Faecalibacterium diversity associates with age, lifestyle, and disease

A new study, pubblished in Current Biology, claims that understanding Faecalibacterium diversity could help to choose strains suitable as probiotics.
Table of Contents

• Microbial diversity
• Developing probiotics

What is already known on this topic
Faecalibacterium is one of the most common microbes in the gut microbiota of healthy people and is thought to be a biomarker of gut health. A reduced abundance of Faecalibacterium is associated with disorders including inflammatory bowel disease and colorectal cancer. Studies have shown that Faecalibacterium can produce anti-inflammatory molecules, making it one of the most promising microbes for the development of probiotics. But it’s unclear whether different Faecalibacterium strains have different effects on human health.

What this research adds
By analyzing the genome of Faecalibacterium and Faecalibacterium-like species from nearly 8,000 people, researchers identified the presence of 22 different Faecalibacterium-like species. Faecalibacterium diversity depends on factors including age, lifestyle, and disease, and it is reduced in Western populations.

Conclusion
The findings suggest that understanding Faecalibacterium diversity could help to choose strains suitable as probiotics.

Faecalibacterium is one of the most common microbes in the gut microbiota of healthy people and is considered one of the most promising candidates for the development of probiotics. Now, researchers have found that Faecalibacterium diversity associates with factors including age, lifestyle, and disease.

The study, published in Current Biology, could help to elucidate Faecalibacterium role in health and disease, allowing scientists to choose strains suitable as probiotics.

A reduced abundance of Faecalibacterium has been associated with disorders including inflammatory bowel disease and colorectal cancer. Studies have shown that Faecalibacterium can produce anti-inflammatory molecules, but it’s unclear whether different strains have different effects on human health.

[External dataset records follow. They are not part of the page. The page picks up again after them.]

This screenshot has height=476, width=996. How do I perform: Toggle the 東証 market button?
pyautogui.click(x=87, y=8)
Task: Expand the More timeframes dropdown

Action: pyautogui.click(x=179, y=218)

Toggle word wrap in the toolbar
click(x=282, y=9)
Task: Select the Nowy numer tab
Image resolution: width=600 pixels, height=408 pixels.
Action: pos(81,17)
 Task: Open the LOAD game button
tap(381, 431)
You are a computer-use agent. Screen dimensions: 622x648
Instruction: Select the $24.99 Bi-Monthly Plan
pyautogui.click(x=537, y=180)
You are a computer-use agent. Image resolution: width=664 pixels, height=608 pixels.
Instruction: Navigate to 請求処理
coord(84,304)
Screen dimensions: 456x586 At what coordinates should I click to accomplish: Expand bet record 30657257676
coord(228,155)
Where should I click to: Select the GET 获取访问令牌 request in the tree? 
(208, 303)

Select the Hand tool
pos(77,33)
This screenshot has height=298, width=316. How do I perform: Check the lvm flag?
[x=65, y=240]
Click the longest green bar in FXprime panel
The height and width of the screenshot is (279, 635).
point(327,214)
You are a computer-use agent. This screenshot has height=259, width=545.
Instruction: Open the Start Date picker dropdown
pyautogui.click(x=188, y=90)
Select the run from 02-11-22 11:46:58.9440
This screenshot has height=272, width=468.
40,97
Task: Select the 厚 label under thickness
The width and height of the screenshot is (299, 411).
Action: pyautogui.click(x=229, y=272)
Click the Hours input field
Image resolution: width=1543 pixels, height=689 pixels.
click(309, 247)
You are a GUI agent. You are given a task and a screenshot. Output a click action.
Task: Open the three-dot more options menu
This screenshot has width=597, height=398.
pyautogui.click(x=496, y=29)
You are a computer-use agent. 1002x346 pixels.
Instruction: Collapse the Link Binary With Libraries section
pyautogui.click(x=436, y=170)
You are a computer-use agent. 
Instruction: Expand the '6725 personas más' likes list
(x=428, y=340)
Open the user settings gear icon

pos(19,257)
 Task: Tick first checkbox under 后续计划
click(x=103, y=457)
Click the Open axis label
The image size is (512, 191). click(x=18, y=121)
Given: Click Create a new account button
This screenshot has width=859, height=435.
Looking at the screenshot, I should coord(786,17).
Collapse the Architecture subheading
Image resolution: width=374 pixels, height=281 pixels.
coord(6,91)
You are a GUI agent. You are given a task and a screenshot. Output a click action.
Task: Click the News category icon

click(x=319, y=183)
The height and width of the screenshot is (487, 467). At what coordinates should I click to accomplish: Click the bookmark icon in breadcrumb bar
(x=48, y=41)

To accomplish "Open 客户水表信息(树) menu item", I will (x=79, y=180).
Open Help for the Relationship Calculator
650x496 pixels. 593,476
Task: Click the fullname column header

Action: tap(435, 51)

To address this question, Danilo Ercolini at the University of Naples Federico II and his colleagues analyzed the gut microbiota of 7,907 individuals.

Microbial diversity

The researchers found that F. prausnitzii, which is the only known species of the genus Faecalibacterium, was present in 85% of samples. However, the microbe was much more common in adults than in children or elderly people. People from non-industrialized countries showed a higher prevalence of F. prausnitzii than did Western populations.

Further experiments identified 22 different Faecalibacterium-like species. Some subtypes prevailed in Europeans or North Americans, whereas another subtype was almost exclusive to Chinese individuals. The more prevalent subtypes often occurred together in the same individual.

When the researchers looked at differences associated with lifestyle by comparing 452 non-Western individuals with 2,708 people from industrialized countries, they found that non-Western populations showed a higher diversity of Faecalibacterium subtypes.

Developing probiotics

Next, the team tested whether Faecalibacterium diversity was associated with disease. Diversity was reduced in people with obesity and inflammatory bowel disease. However, in obese people who followed a Mediterranean diet, Faecalibacterium diversity increased after four weeks.

Different Faecalibacterium subtypes showed specific carbohydrate utilization patterns. Bacterial genes related to complex carbohydrate degradation were enriched in non-Western individuals, and genes involved in the transport of simple sugars and resistance to antibiotics were more prevalent in Western populations.

Because of the high level of differences between Faecalibacterium-like species, the association of the whole genus with positive health effects might be an oversimplification. “The diversity found here should be taken into account in the development of novel, personalized strategies for the modulation of specific F. prausnitzii strains,” the researchers say.

By elucidating functional differences between Faecalibacterium strains, the study also paves the way to choosing strains suitable for the development of probiiotics.